Пушки турок стояли на хорошо защищенных редутах, которые находились в полутора верстах от дороги. Миновать их можно было, сделав круг к востоку, через деревеньку Ягодово. Как мне потом донесли, передовая сотня Зазерского решила лишним маневром себе не обременять и просто проскакать на перевал прямо по дороге, в прямой видимости врага. Думаю, от такого подарка басурмане поначалу даже опешили, но быстро пришли в себя и открыли шквальный огонь по донцам, используя не только пушки, но и картечницы. В итоге, из всей сотни погибло сорок человек и еще столько же получили ранения различной тяжести. Командиру сотни есаулу Могильному одновременно повезло и не повезло. Не повезло тем, что он погиб, а повезло потому, что я не смог устроить ему показательную выволочку! Донцы действовали глупо, и непонятно, чего они хотели достичь. Допустим, они бы проскакали по дороге, ну а дальше что? Чтобы они делали, очутившись в ловушке, без поддержки основных сил? Я сам люблю рисковать и часто прибегаю к авантюрам. Но риск мой практически всегда просчитан, а авантюры на самом деле оказываются и не такими уж авантюрами, скорее к ним можно применить термины наподобие неожиданность, решительность и удаль.
Последние два качества присутствовали и у Могильного, но ситуацию тот не просчитал, сунулся вперед на авось, да и для турок подобный маневр не стал чем-то пугающим. Так что недалеко от Берковиц есаул Могильный нашел себе могилу. Казак и сам погиб, и много хороших людей за собой утащил.

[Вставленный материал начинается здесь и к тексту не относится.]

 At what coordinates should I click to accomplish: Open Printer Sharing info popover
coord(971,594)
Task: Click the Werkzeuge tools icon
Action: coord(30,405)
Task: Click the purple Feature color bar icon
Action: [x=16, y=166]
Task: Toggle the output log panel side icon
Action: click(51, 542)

Подобное не могло остаться без внимания и мне пришлось напомнить офицерам Зазерского о дисциплине и хотя бы каких-то мерах осторожности.
Окончив небольшой разнос, я приступил к обдумыванию диспозиции. Ситуация выглядела откровенно паршиво. Находящаяся в горном кармане бригада Мехмет-Али-паши напоминала пробку в бутылке и насчитывала не менее десяти тысяч человек — если они не подтянули сюда новых сил. Пушки, над которыми по донесениям командовал английский майор Остин, стреляли безукоризненно, припасов и снарядов у них также по всем прикидкам должно было быть с избытком. На кону стоял проход к Софии, и держаться здесь они собирались до последнего, примерно, как у Рущука. А уж заранее подготовленные крепости турки могли защищать действительно долго, оборонная война у них получалась весьма достойно. К тому же, даже такой незначительный эпизод, как уничтожение сотни Могильного, придал им порядочный заряд бодрости, замотивировав стоять здесь чуть ли не до трубного гласа ангела Исрафила, возвещающего Киямат, день Божьего суда.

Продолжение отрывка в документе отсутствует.